To the Copenhagen group, it appeared reality had come undone.
Bohr had electrified the scientific world in 1913 with his bold theory of how atoms are constituted. Drawing on an idea proposed in 1900 by the German physicist Max Planck, he said that the electrons that orbit the dense central nucleus are constrained to specific orbits, able to jump between them only by emitting or absorbing light in discrete packets of energy called quanta.
The theory won Bohr a Nobel Prize in 1922, but it was an ungainly, ad hoc mix of traditional physics and Planck’s new “quantum” hypothesis. Bohr craved an explanation that got to the root of why atoms seemed to behave in this peculiar way. It couldn’t be constructed from the traditional classical mechanics that had prevailed since Isaac Newton laid out its basic rules in the 17th century but demanded a new mechanics of quanta.
Such a “quantum mechanics” was devised by Heisenberg in the summer of 1925 when he was on the island of Heligoland in the North Sea, seeking relief from his dreadful hay fever. Ambitious, bold, and brilliant, Heisenberg had come to Bohr’s attention when as a student he had challenged one of Bohr’s claims in a lecture the Dane gave at Göttingen University in 1922.
Niels Bohr was pacing the room. Half a dozen physicists were shouting objections.
Bohr had invited the young man to Copenhagen in 1924, and the two of them began searching for a way to put the quantum hypothesis into a rigorous mathematical form. Heisenberg took the kind of leap of faith that Bohr had displayed in devising his quantum atom: Throw out what tradition insists on and start afresh. His scheme involved writing down the numbers measured experimentally for the frequencies of light emitted by atoms, in the form of columns called matrices. These could then be used to make calculations, for example to predict how intense the emitted rays are.
Heisenberg’s matrix-based quantum mechanics looked like the breakthrough Bohr had been waiting for. As he wrote to his own former mentor, the New Zealander Ernest Rutherford in England, “We now see the possibility of developing a quantitative theory of atomic structure.”

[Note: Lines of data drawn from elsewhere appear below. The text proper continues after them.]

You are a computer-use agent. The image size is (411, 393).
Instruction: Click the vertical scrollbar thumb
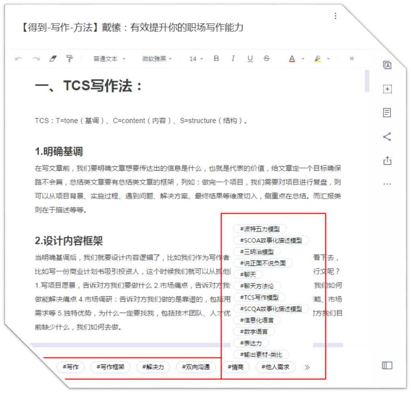click(x=367, y=81)
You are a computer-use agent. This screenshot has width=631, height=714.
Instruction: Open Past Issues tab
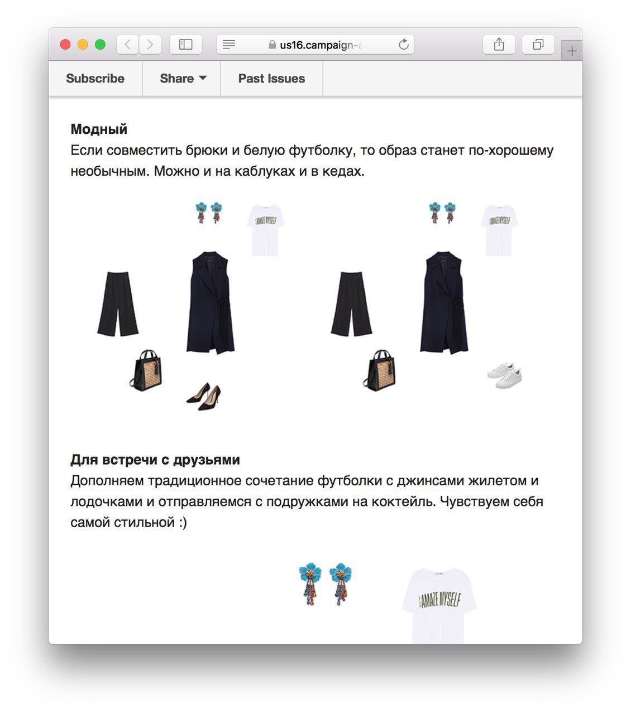pos(271,79)
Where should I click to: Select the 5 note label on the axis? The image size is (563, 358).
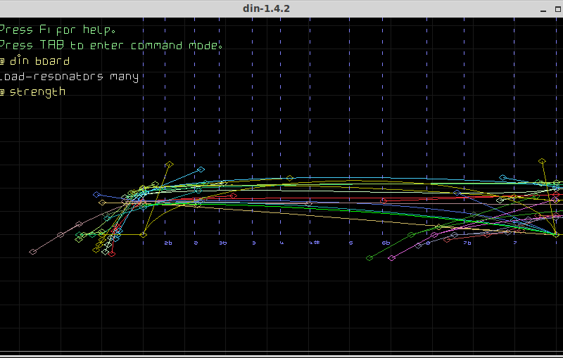350,243
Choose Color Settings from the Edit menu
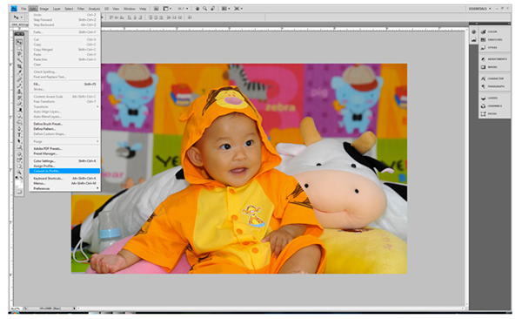Image resolution: width=522 pixels, height=319 pixels. (65, 161)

However, Heisenberg’s austere matrix mechanics gave no hint of what the math meant for the real world: the physical nature of matter, light, and energy. That lacuna was intentional. Heisenberg was determined to work only from what experiments had revealed, with no assumptions about the underlying reality it described.
Einstein Can’t Believe It
By 1926, the matter was a mess. The Copenhagen circle—Bohr, Heisenberg, and colleagues including the brash young Austrian Wolfgang Pauli and their collaborator Max Born, Heisenberg’s former tutor, in Göttingen—disagreed with peers such as Albert Einstein (who had proposed light quanta in 1905) and the Austrian physicist Erwin Schrödinger about how to interpret the new quantum mechanics. The suggestion coming from Copenhagen that the quantum world simply couldn’t be visualized in terms of objects interacting in time and space seemed to Einstein and Schrödinger to relinquish all that science strove to attain: a physical picture of reality.

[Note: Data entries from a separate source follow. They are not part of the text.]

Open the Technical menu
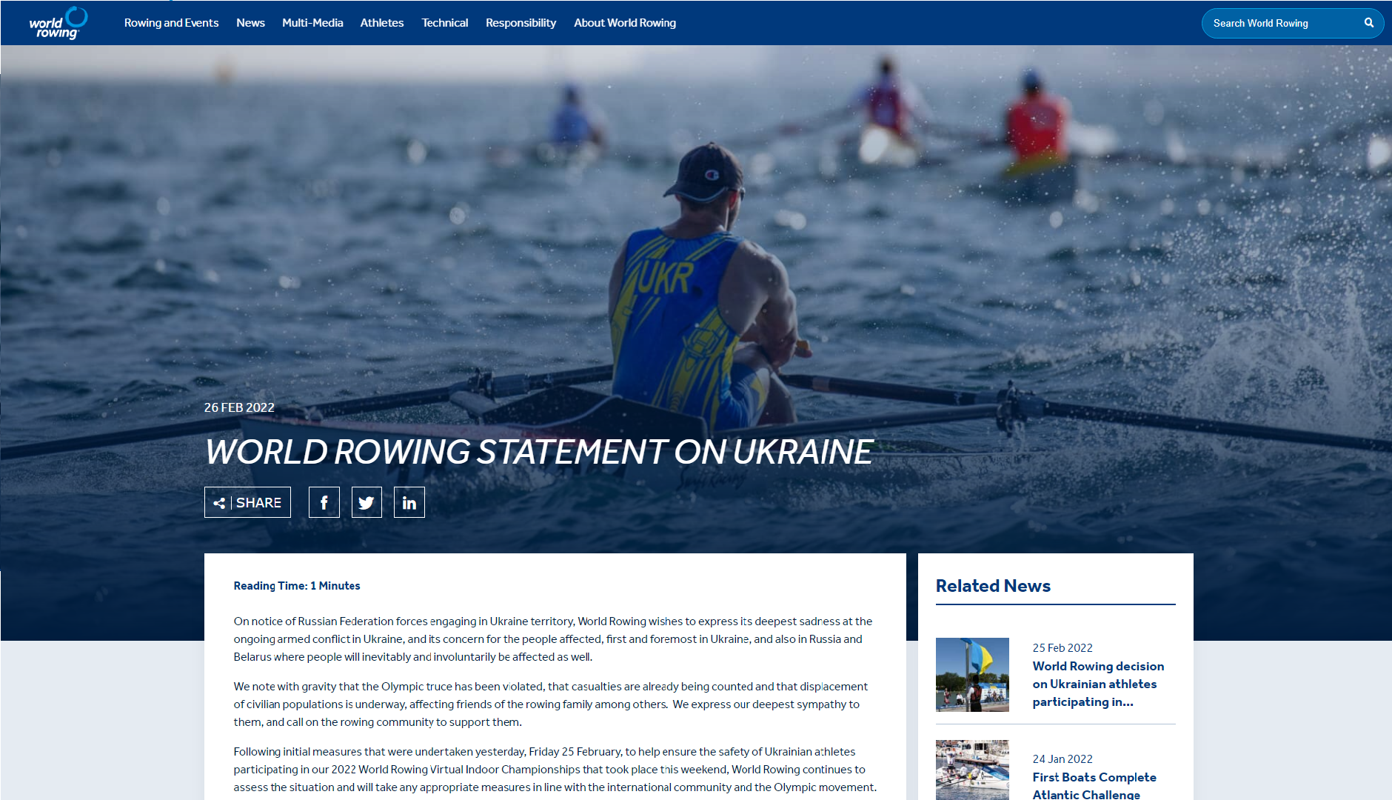The image size is (1392, 800). 445,23

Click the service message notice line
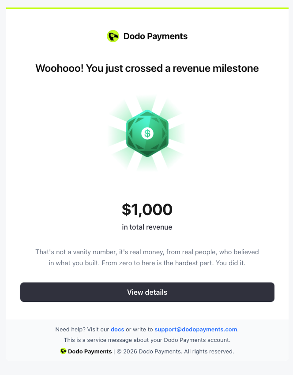click(147, 340)
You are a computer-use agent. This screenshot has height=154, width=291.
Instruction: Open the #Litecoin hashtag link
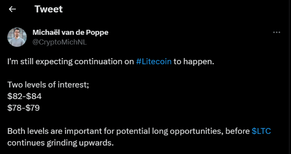click(154, 61)
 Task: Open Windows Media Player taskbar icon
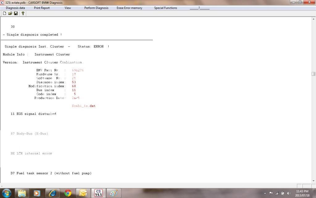point(37,193)
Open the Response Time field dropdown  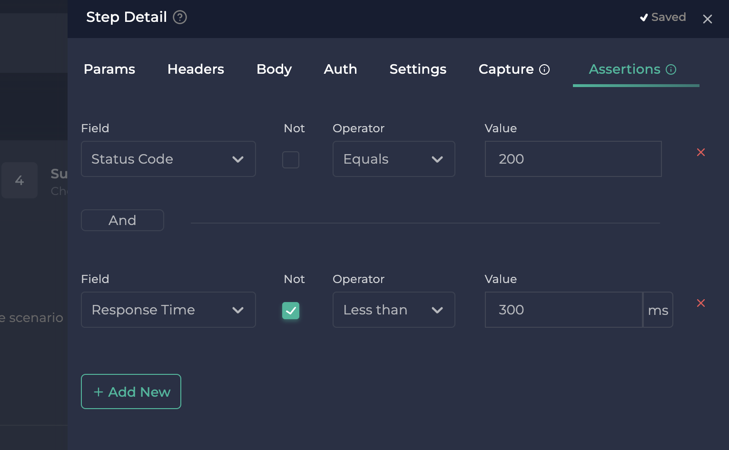point(168,310)
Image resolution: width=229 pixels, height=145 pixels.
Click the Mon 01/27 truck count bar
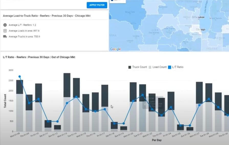click(199, 93)
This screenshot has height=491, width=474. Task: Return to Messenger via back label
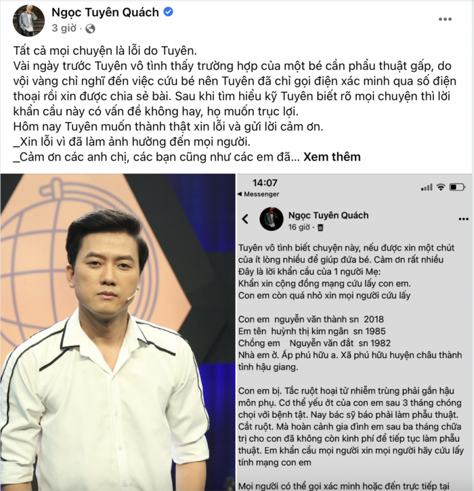[x=258, y=194]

What’s more, in the early part of the year, Schrödinger announced a rival form of quantum mechanics to Heisenberg’s, based on the idea that quantum particles could be described as waves. That seemed to restore a physical picture of what was going on: Matrices were abstract and mathematical, but waves—even if they were waves of particle-like entities like electrons—were familiar aspects of reality. But Heisenberg, dismayed by this apparent competition for a true quantum theory, dismissed wave mechanics as “crap”; Schrödinger in turn said he was “repelled” by the abrupt quantum jumps between energy states assumed in matrix mechanics.
Soon, however, the Copenhagenists didn’t even agree with each other. In trying to make sense of Heisenberg’s ideas, Bohr found himself at loggerheads with the young German. Bohr was inclined to accept Schrödinger’s waves and to make a concept called “complementarity,” the keystone of quantum mechanics: Entities like electrons could behave like particles or waves, but not at the same time or in the same experiment.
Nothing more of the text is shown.